Text:
So yeah, we definitely need to change this to something which invalidates automatically when the file is updated. 🤔

We really need to be able to deploy a fix quickly, and to notice any errors happening quickly, so I think something like the hash-based approached would be way better.

I'm curious though, how does this query param help the browser (or CDN???) cache the file in any way?

noahtallen commented 3 years ago

cc @dmsnell @kwight how exactly would the hash-based approach work? Would the front end create a hash of the file and send that to the backend, which would also know the hash of the file?

dmsnell commented 3 years ago

@noahtallen it's been a while since I've been close to that but I don't believe I was speaking to a method that would have helped in this case. My concerns as I remember them had more to do with avoiding invalidating the cache every day when the code isn't changing - not with invalidating it more quickly when the code has.

In general we can think about strategies in cases like this: how major was this breakdown? how frequently do we expect to get into similar situations? how much of a detriment to the normal every-day deployment are we willing to suffer in order to prevent another breakdown of this size?

For example, one kind of brute-force approach is to post the hash of the current code during the build and deployment then have JavaScript request that hash/URL when the Jetpack app loads. That would ensure the most immediate code on every view at the obvious latency cost at load.

You might be able to get away with this too using a ServiceWorker to load the last-known hash whenever the page loads but then side-load the updates based on that newly-requested hash - it would be there the next time the page loads.

noahtallen commented 3 years ago

Thanks for the feedback as always!

how major was this breakdown

The breakdown was unfortunately major. It caused the block editor to stop working correctly for all Atomic users editing in Gutenframe. Many actions resulted in crashes or freezes in the editor. Publishing/updating posts was also not possible. :/

Though we were able to quickly find the culprit and revert the problematic code, we continued getting reports of the error for the next 24 hours because of cache issues.

I think the ultimate solution was that devops busted some caches in the CDN. So I'm wondering if we perhaps need to codify a way for us to quickly bust those caches when the file updates.

In my opinion, it makes sense for the cache to invalidate only when the file has been updated on the backend. The file is rarely updated these days (maybe once or twice a month) anyways. By the way, is the cache strategy in the backend, or on the Jetpack side of things?

Information given:
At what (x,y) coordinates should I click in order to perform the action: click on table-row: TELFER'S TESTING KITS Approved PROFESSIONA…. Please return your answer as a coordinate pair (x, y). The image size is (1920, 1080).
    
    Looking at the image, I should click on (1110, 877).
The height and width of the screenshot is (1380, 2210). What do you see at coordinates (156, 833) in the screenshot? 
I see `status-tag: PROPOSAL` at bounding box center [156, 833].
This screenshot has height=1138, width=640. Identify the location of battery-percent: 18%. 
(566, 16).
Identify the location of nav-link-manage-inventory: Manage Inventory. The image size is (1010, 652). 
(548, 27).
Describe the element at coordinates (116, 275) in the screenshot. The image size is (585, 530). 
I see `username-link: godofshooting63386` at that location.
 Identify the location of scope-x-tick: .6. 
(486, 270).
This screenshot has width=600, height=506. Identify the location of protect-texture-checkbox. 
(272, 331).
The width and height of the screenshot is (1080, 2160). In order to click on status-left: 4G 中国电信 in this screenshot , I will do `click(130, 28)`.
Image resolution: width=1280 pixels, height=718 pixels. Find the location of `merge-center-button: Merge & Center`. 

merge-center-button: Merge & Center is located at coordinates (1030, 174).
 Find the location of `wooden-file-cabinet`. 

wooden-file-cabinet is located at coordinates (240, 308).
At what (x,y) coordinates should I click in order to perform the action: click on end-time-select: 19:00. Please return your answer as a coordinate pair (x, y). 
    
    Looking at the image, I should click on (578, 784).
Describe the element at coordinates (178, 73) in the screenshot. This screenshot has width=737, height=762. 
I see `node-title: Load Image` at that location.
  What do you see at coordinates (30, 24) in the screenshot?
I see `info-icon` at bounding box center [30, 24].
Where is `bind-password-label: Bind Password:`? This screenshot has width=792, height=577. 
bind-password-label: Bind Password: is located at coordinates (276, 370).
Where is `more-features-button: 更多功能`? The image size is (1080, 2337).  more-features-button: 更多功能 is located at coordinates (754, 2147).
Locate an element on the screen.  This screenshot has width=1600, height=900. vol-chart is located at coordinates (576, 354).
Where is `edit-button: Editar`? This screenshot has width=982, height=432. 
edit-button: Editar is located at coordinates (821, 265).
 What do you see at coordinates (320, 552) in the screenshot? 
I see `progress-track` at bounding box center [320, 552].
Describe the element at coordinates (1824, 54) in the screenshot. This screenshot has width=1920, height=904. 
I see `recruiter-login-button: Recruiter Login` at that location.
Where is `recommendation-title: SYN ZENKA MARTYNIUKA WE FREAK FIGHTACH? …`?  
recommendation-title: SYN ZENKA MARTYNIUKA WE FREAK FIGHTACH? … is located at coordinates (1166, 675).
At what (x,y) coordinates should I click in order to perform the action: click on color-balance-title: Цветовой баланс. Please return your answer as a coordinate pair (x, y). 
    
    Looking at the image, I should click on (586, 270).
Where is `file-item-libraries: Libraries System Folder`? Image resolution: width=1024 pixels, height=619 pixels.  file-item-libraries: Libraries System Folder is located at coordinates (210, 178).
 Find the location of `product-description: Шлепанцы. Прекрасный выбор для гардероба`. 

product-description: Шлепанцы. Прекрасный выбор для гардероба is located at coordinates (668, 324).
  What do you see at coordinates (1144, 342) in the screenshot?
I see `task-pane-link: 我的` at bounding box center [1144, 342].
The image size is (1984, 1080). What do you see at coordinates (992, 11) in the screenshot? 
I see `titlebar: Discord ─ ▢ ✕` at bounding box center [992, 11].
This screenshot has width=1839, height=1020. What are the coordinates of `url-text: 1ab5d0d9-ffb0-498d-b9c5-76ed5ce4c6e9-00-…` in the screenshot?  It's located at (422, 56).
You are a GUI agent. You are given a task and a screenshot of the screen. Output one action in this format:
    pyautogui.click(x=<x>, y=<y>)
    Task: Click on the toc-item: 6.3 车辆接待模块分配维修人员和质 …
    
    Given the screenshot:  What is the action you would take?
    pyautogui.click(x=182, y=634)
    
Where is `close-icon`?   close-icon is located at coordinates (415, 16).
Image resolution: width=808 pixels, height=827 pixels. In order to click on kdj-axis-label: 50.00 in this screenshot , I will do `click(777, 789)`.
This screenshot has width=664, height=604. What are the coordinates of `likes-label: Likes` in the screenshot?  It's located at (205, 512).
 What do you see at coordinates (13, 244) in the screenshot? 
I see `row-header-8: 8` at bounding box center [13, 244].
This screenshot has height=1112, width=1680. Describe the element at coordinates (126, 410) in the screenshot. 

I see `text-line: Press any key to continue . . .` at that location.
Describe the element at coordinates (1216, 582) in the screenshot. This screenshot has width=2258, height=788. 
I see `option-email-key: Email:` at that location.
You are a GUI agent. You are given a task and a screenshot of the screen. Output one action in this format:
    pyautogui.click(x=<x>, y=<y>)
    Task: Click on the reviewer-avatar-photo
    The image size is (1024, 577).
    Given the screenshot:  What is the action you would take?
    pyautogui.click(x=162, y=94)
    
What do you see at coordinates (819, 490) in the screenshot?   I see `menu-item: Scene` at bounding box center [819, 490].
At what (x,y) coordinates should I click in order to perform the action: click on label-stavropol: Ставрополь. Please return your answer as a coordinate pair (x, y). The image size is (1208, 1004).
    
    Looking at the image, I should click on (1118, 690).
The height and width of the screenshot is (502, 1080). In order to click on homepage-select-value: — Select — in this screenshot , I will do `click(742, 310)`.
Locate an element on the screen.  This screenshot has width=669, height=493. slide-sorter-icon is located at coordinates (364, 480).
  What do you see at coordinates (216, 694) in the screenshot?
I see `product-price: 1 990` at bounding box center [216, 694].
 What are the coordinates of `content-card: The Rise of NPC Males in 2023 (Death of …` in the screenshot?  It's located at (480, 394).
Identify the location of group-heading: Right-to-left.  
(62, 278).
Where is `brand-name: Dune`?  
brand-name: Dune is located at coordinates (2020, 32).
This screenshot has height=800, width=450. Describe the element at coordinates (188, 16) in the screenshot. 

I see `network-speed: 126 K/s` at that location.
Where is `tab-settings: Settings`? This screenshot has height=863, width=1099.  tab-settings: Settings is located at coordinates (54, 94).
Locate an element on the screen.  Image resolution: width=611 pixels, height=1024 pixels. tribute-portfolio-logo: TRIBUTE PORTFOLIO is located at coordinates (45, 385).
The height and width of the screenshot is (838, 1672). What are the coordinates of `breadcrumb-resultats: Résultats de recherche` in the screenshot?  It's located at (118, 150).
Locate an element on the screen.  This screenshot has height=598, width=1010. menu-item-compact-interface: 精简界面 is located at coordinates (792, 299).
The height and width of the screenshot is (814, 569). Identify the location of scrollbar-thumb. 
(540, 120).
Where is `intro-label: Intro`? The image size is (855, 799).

Goal of the exercise: Write what comes next in the comment thread about invalidating the cached file, continuing after its final question.

Answer to the problem:
If Jetpack itself is caching a copy of the file and not trying to get a new one for 24 hours, then I'm not sure what a solution would be. But if it's just the CDN caching the file (which appears to be the case), I wonder why we need to rely on any date-based stuff in Jetpack anyways. Couldn't Jetpack just ask the CDN for "xyz.js", and then the CDN handles any caching based on its own heuristics?

dmsnell commented 3 years ago

I can't fully remember where the caching takes place but I do seem to remember that some of it is in the PHP code, which is why this was a thing. I'd suggest trying a few proposals and compare their tradeoffs. The caching was setup at a time where code churn was high and not getting the code updates had a high risk of breaking the experience. Things are obviously different now.

kwight commented 3 years ago

Couldn't Jetpack just ask the CDN for "xyz.js", and then the CDN handles any caching based on its own heuristics?

I think the point of the caching is more to avoid the request in the first place: if a script is already cached in the browser, that's better than making a request, and getting back the same thing already stored locally (whether from a CDN or not). But you're right, without better invalidation in this now low-code-churn state, we have the risks of what you just described. 🙃

Please do ping @Automattic/serenity for review if you get something up, and we're happy to help work through it 👍

simison commented 3 years ago

@noahtallen would this fit in your work's focus on tooling?

noahtallen commented 3 years ago

Possibly, but not in the short term. I'm planning on looking at wpcom-block-editor a bit more in the coming weeks, but unsure how this will fit.